1. Initialize the model to a constant value ：
2. Iterative generation M A basic learner
1. Calculate the pseudo residual, that is, the weight of the iteration sample
2. be based on Generative base learners
3. Calculate the optimal That is, the iterative base learner The weight of
4. Update the model
xgboost And gbdt The big difference is the definition of the objective function . xgboost Use Taylor to expand three items , Make an approximation , The final objective function only depends on the first and second derivatives of each data point on the error function .
Through to Derivation is equal to 0, You can get
And then put The optimal solution is substituted into the objective function to get the objective optimization
The next step is to select the feature splitting node when we construct the tree
1） The greedy method of enumerating all different tree structures
From the depth of the tree 0 Start , Each node traverses all the features , For a feature , First sort by the value in the feature , Then calculate in turn, assuming that the tree is divided into left and right subtrees according to the whole characteristic value , The target values corresponding to the left and right subtrees are calculated respectively ,
It's worth subtracting the goal before the division （ Similar information gain , By subtracting the entropy before splitting from the accumulated entropy after splitting, the information gain of this splitting is obtained ）
Choose the largest value as the best segmentation point , Finally, all features are segmented .

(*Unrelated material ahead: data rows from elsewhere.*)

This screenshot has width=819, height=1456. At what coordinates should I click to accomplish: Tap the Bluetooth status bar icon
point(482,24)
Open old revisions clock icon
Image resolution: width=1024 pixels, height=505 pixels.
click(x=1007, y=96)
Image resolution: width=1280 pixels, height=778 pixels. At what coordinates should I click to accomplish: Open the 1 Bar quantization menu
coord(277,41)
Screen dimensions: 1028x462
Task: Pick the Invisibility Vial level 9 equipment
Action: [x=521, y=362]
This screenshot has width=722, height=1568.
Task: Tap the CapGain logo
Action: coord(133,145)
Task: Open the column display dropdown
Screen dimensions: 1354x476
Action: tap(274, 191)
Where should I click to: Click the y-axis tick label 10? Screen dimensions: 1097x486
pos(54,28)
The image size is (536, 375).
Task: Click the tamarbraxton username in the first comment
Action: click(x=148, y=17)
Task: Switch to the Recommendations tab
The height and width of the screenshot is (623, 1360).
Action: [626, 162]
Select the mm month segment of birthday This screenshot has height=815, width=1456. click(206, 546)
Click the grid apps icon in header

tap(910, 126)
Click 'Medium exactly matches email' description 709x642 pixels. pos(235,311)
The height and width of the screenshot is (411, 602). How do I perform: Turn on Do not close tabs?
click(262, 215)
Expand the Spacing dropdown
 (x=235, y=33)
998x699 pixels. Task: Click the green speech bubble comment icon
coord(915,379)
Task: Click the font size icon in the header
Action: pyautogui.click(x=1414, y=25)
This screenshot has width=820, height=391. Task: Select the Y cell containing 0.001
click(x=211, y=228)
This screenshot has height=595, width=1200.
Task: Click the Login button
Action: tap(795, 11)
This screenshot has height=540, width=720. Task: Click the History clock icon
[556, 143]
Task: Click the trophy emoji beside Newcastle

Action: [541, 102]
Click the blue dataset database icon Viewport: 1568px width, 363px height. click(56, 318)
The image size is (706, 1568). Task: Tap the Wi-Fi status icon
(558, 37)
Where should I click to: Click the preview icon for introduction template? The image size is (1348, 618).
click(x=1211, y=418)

The specific algorithm is as follows ：
2） The approximate algorithm
It's mainly about the big data , You can't calculate directly .
When looking for the best segmentation point , The traditional greedy method which considers all possible segmentation points of each feature is inefficient ,xgboost An approximate algorithm is implemented . The general idea is to list several candidates who may become the segmentation point according to the percentile method , Then from the candidates according to the above formula to find the best segmentation point .
xgboost And gdbt Similarities and differences
Xgboost yes gdbt Efficient improvement of the algorithm , All are boost It's an enhancement algorithm （ Serial strong upstream downstream dependency ）,xgboost The basic learner in can be CART Back to the tree It can also be a linear classifier , The regularization term is added to the objective function （ Related to the leaf node and the value of the leaf node ） Avoid overfitting , The first three approximations of Taylor expansion are used in target calculation , Nodes at the same level support parallelization , When selecting the node partition, an approximate algorithm is provided to reduce the amount of calculation ( According to the characteristic percentile method, list several candidates who may become the segmentation point, and then find the optimal partition ).